Source: Free Malaysia Today
Under Malaysia’s atomic energy law, nuclear plant operators are not liable for any damage resulting from natural disasters, says MP Charles Santiago.
Minister of Energy, Green Technology and Water Peter Chin yesterday indicated that Malaysia’s plan to build two nuclear power plants will proceed despite the nuclear emergency and meltdown in Japan.
He suggested that the “government will not do it secretly without informing the public”.
The minister’s response comes two days after what is considered as the worst nuclear emergency involving a nuclear power plant since the Chernobyl disaster 25 years ago.
The tragedy surrounding the March 11 tsunami in Japan also signals a warning about the dangers of nuclear energy. Following the earthquake and tsunami, several Japanese nuclear power plants are in a state of emergency.
The New York Times reported that partial meltdowns had occurred at two crippled reactors and indicated possibilities of a second explosion. Four more reactors are facing serious cooling problems.
Japan declared a nuclear emergency when one reactor at the Fukushima Daiichi power plant Fukushima Daiichi 1, has experienced a partial meltdown and explosion.
Fukushima is one of the 25 largest nuclear power stations in the world.
The ongoing crisis at the Fukushima 1 nuclear power plant in Futuba suggests that nuclear plants pose a tremendous risk to the public and environment, even with safety protocols and management expertise designed to handle natural disasters.
Japan has had nearly 60 years of experience with nuclear power, yet there has still been a history of accidents.
In 1999, there was a major accident at Tokaimura where a nuclear fuel-enrichment facility had an out-of-control reaction, leading to radiation leakage affecting hundreds of people and crippling the local agriculture industry.
If a country with as much expertise and experience as Japan can suffer nuclear accidents, then Malaysia should not go nuclear as the risks and costs of failure are too great.
The problem with nuclear power, compared to all other sources of electricity, is that if and when things do go wrong, the consequences are far, far worse. No problem can occur at a solar power plant that can lead to 200,000 residents having to flee for safety beyond a 10 km radius. This is what happened this weekend in Japan as Fukushima went out of control.
The Japanese government has ordered the largest mobilization of their Self-Defense Forces since World War II to assist in the relief effort.
In the Fukushima case, ironically, the earthquake knocked out the station’s own electricity supply, leaving the pumps unable to supply coolant to the reactor. The backup diesel generator was also knocked out by the waters of the tsunami.
A nuclear reactor is like a giant pressurised water boiler. It requires vast quantities of water to cool the reactor, which is why nuclear plants are usually next to rivers or the sea.
However, this leaves them vulnerable to water-related disasters such as tsunamis, floods and storm surges, or even droughts. Location near water also means that any pollution can quickly spread to other areas.
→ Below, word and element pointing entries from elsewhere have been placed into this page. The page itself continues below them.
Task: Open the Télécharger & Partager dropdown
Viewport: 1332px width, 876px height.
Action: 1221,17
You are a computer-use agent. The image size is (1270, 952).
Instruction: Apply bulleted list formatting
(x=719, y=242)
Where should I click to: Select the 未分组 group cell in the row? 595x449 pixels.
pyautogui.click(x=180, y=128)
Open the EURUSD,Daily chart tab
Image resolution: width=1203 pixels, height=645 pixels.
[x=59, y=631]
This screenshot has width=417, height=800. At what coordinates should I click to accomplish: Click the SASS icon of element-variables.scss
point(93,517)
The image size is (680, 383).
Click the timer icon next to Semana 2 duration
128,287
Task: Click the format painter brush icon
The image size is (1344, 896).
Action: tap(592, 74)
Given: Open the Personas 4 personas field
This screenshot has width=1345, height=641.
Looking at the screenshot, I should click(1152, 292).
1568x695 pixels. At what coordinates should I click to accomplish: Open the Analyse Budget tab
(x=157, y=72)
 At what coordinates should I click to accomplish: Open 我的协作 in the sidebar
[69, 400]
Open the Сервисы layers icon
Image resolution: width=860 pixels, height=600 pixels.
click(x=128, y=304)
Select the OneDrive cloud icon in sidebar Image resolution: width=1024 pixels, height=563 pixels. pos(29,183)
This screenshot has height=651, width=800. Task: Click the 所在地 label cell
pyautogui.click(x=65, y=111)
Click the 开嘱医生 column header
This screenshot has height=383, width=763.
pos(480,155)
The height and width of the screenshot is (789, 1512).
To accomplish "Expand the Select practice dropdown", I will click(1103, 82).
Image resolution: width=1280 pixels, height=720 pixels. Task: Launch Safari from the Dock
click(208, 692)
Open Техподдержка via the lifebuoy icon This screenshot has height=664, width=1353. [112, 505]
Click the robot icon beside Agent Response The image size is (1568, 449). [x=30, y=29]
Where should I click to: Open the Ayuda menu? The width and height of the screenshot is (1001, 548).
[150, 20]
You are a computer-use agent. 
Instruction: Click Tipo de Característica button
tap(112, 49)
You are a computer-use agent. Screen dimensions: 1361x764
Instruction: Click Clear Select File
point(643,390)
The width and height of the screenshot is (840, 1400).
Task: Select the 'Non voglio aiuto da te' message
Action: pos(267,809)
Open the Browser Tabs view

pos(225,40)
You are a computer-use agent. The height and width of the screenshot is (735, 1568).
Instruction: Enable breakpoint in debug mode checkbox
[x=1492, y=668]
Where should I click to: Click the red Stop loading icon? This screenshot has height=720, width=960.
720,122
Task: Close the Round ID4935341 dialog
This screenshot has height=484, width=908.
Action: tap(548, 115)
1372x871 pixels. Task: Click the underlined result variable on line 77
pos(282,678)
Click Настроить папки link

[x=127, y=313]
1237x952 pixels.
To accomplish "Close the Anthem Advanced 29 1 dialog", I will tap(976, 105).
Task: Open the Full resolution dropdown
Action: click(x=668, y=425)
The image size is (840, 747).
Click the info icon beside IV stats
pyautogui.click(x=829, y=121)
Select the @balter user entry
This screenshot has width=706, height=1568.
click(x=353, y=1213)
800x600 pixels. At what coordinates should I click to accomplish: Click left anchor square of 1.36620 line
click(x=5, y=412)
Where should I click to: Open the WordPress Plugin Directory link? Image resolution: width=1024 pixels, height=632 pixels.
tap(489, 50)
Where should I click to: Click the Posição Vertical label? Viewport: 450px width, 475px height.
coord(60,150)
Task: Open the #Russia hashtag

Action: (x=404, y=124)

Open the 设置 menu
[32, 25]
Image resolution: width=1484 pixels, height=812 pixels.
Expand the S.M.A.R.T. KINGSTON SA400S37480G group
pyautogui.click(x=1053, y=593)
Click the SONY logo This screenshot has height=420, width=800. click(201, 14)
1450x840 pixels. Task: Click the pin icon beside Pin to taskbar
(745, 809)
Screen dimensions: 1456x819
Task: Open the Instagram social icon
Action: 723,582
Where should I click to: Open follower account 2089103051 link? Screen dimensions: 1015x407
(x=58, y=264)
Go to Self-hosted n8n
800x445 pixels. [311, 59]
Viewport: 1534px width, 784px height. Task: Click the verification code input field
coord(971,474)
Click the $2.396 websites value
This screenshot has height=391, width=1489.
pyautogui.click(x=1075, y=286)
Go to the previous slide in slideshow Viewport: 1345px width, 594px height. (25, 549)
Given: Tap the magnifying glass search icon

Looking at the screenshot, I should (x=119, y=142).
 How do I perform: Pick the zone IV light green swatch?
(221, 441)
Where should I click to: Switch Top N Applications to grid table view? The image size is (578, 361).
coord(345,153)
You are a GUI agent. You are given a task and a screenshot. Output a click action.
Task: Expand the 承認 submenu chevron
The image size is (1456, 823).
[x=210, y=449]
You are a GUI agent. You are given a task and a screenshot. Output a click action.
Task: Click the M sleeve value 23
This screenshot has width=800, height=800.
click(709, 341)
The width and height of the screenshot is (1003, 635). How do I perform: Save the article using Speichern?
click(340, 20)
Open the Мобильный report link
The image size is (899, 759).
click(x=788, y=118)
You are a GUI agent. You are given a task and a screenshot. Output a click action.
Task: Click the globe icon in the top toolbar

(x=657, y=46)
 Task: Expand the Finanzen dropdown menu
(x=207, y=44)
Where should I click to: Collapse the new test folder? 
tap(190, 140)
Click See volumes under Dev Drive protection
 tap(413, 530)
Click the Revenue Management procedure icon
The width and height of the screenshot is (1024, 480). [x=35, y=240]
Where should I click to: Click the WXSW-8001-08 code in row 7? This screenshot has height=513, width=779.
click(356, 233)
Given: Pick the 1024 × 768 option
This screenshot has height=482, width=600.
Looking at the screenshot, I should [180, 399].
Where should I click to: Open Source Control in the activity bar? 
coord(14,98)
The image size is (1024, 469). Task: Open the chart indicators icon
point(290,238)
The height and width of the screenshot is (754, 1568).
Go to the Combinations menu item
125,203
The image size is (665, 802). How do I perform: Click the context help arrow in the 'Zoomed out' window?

Malaysia sees more than its fair share of flood-related disasters. Any nuclear plant built locally could well suffer a similar problem.
The misfortune at the Fukushima plant has resulted in radiation levels 1,000-times the normal level in the control room and eight times over normal immediately outside.
Experts have already expressed concern that there is a possibility of a hydrogen explosion following further meltdown, and the culture of secrecy prevalent in the local political system – a culture the Barisan Nasional government shares – may make it hard to figure out what has gone wrong.
Japan has already suffered the scandal of the 1995 Monju plant leak that was covered up by the government-linked agency managing it.
Radioactive poisoning of the local population and environment is but one problem. The other is the economic cost of such disasters. Not only could a power plant worth billions be rendered so contaminated as to be useless, a surrounding 20 km area could also be left unfit for human use.
Furthermore, under Malaysia’s atomic energy law, nuclear plant operators are not liable for any damage resulting from natural disasters.
Japan embarked on nuclear energy because they lacked domestic fossil fuel alternatives, and because their industrialisation took place well before renewable energies such as solar power were widely available.
Malaysia has no such excuse as we have oil, gas, biomass, hydro resources, and abundant sunshine; not to mention that we are now set to be the world’s number three producer of solar cells.
April 26 marks the 25th anniversary of the Chernobyl disaster. This anniversary and the events in Japan should be a reminder that those who fail to learn from history are doomed to repeat it.
Malaysia should exercise wisdom, forgo nuclear, and pursue safer, cleaner and healthier forms of energy supply.
Thus, I call upon minister Peter Chin to abandon all ideas to continue with the nuclear adventure.
Charles Santiago is DAP’s member of parliament for Klang.